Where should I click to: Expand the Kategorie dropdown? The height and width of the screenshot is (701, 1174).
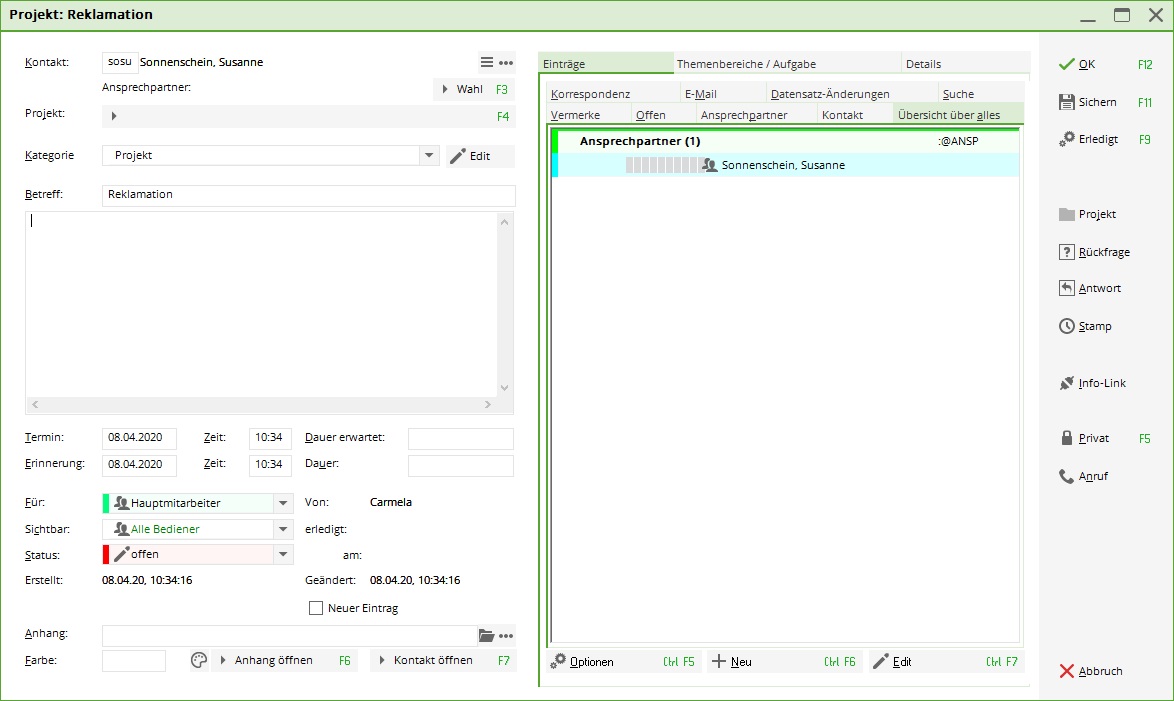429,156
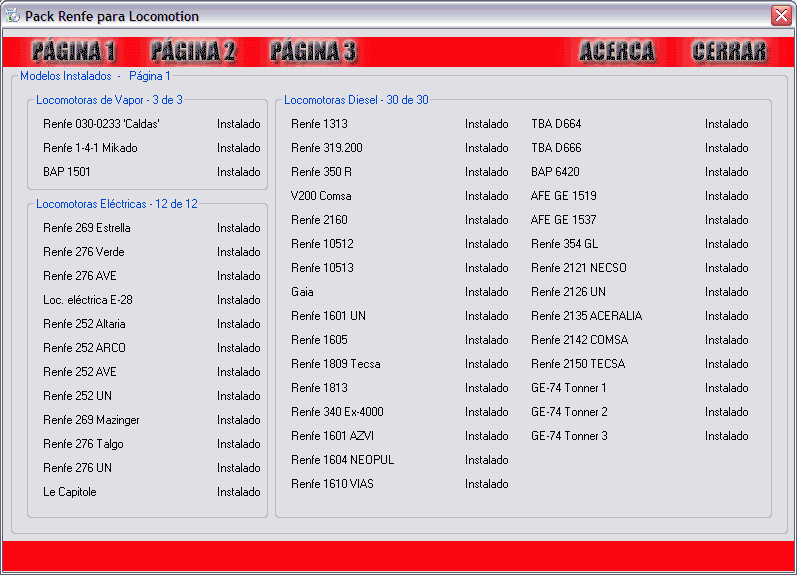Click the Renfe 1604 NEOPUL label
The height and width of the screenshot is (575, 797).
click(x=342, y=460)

———

What you will do:
Please print the records above word for word, leaving every image out.

Finished exercise:
Where should I click to: Expand the Kategorie dropdown? The height and width of the screenshot is (701, 1174).
429,156
Click the Renfe 1604 NEOPUL label
The height and width of the screenshot is (575, 797).
click(x=342, y=460)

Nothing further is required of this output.